Supervisor must make every effort to avoid shutdown
Building Two second shift Maintenance Group Leader Hugh Donnetz tried futilely to fix the boiler’s pressure control gauge when it went crazy at 8:30 p.m. Donnetz couldn’t be sure if the problem was a faulty gauge or the pressure itself. Only a maintenance specialist in the main building was qualified to make that judgment. Wisely deciding he couldn’t take a chance, Donnetz shut down the boiler, idling 16 employees who were working on an important customer order.
He reached into his pocket for a coin but didn’t find one. Normal telephone service was disconnected on the second shift because unauthorized long distance calls had gotten out of hand. The only available phone was a pay unit. Donnetz who, like other members of the second shift crew, was bitter over discontinuance of free telephone service decided this would teach management a lesson that being chintzy didn’t pay off.
The shift still had 3 1/2 hr to go. The production workers were content to sit on their butts and schmooze. They would be paid anyhow.
Next day when Maintenance Manager Stu Trainer learned what had happened, he gave Donnetz a 10-day suspension.
“It wasn’t my fault that telephone service was cut off and I didn’t have a coin for the pay phone.”
Trainer remained tightlipped. “So you’re telling me that with a 16-man shift you couldn’t have borrowed a coin?”
Donnetz shrugged. “That wasn’t my job.” He threatened to grieve the suspension.
Question: Can Trainer — should Trainer — persist in enforcing the discipline?
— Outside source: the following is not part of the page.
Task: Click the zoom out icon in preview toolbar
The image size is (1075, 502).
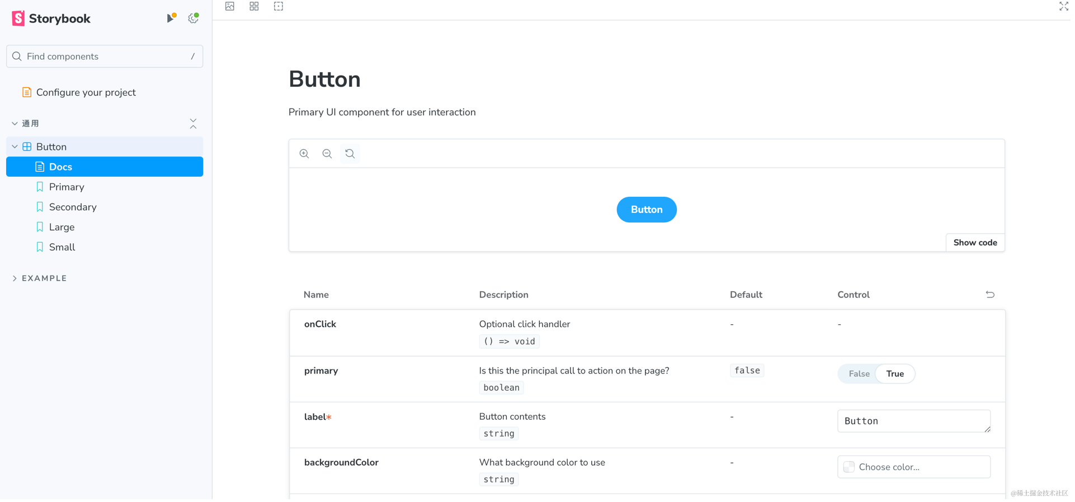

Klein’s verdict: “The suspension stands,” Plant Engineer Henry Klein ruled. “Regular phone service was shut off for a valid and reasonable cause. As a group leader, it was Donnetz’s obligation to represent management and act in the company’s best interests. His failure to do so cost the company a lot of money and jeopardized a good account. He’s getting off easy with a 10-day suspension. A better decision might have been to fire him.”